Item coordinate data:
------------------------------------------------------------

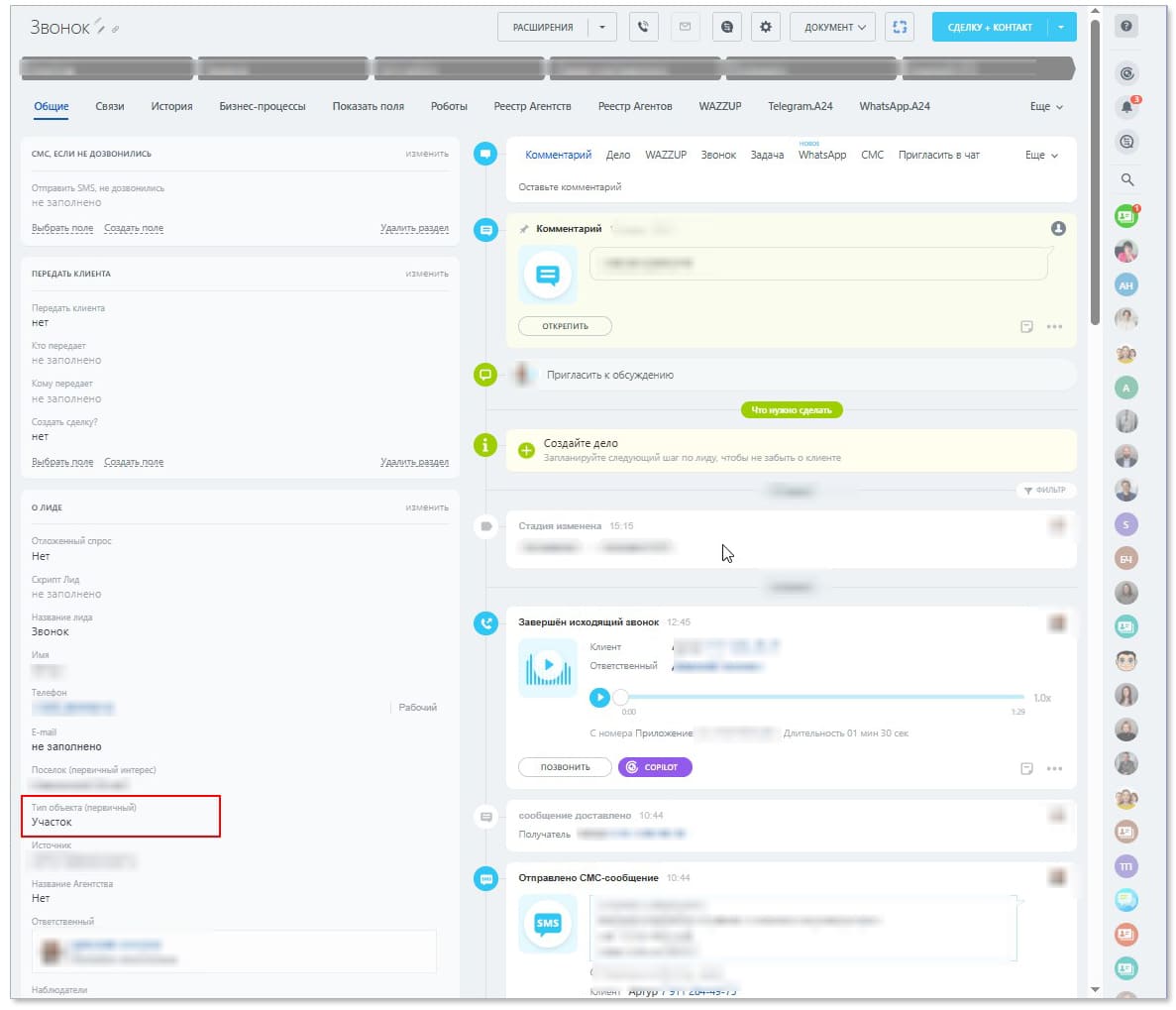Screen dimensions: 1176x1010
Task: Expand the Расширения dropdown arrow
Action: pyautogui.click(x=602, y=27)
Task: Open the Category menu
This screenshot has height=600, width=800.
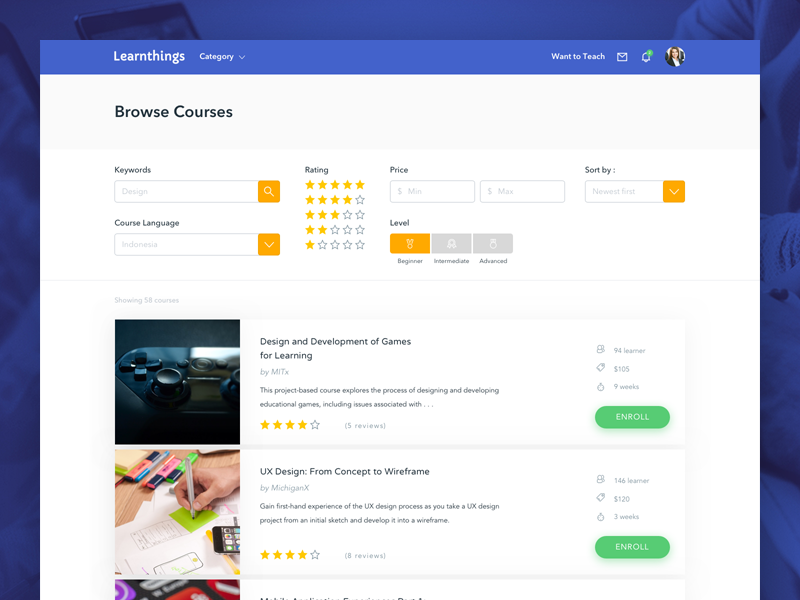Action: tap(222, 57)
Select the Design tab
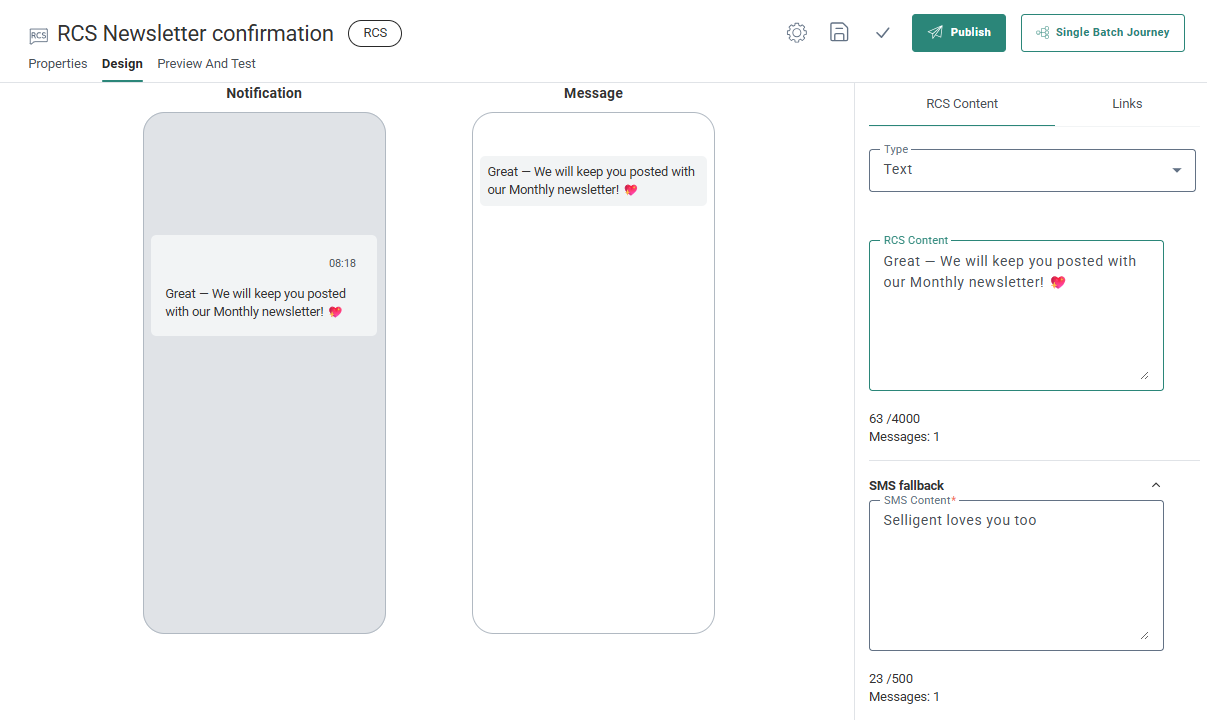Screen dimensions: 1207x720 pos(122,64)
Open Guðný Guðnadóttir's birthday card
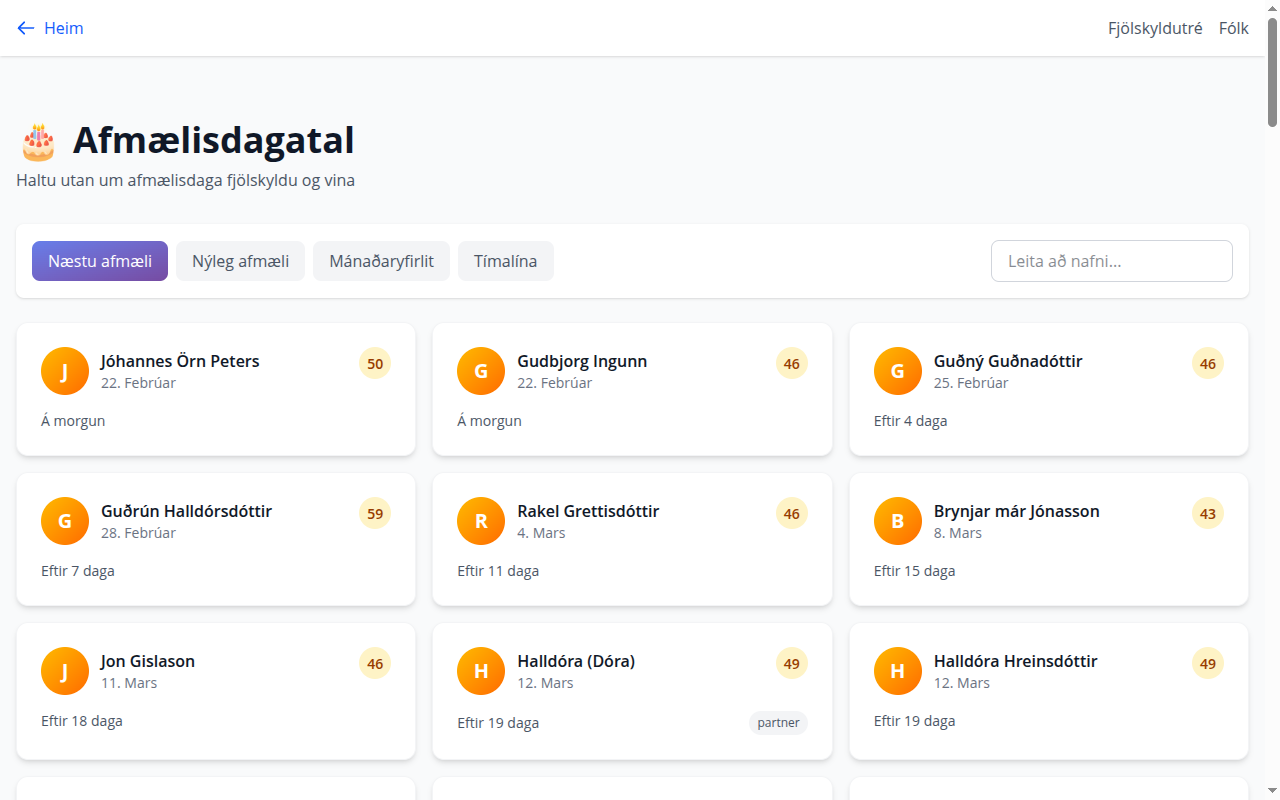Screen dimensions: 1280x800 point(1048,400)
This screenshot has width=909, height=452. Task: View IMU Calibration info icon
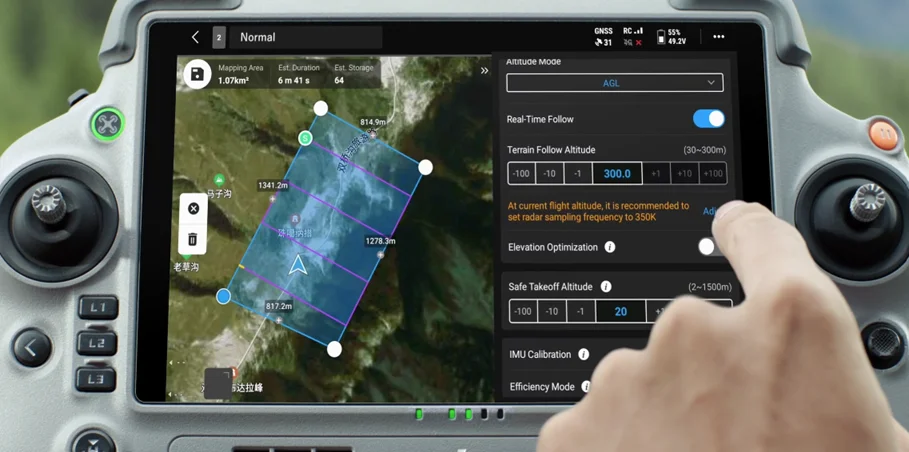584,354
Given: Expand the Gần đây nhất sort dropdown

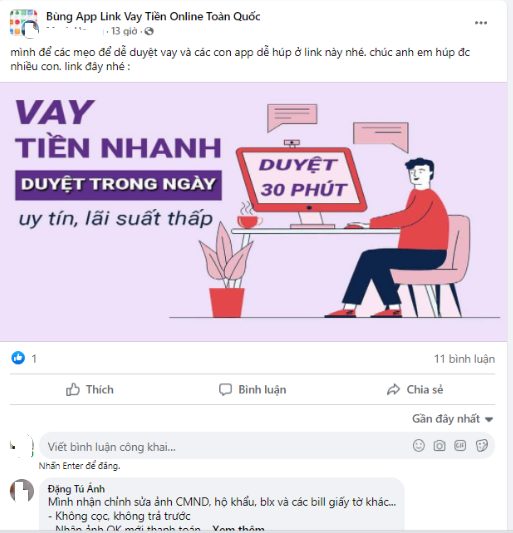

------------------------------------------------------------

PROBLEM DETAILS -
Please reproduce word for word the stretch of lines above from the one containing "Select the Design tab" through the last line, both ends included. Leave the pictures out.

ANSWER IN FULL -
Select the Design tab
Screen dimensions: 1207x720 pos(122,64)
Open Guðný Guðnadóttir's birthday card
Screen dimensions: 1280x800 point(1048,400)
This screenshot has width=909, height=452. Task: View IMU Calibration info icon
584,354
Given: Expand the Gần đây nhất sort dropdown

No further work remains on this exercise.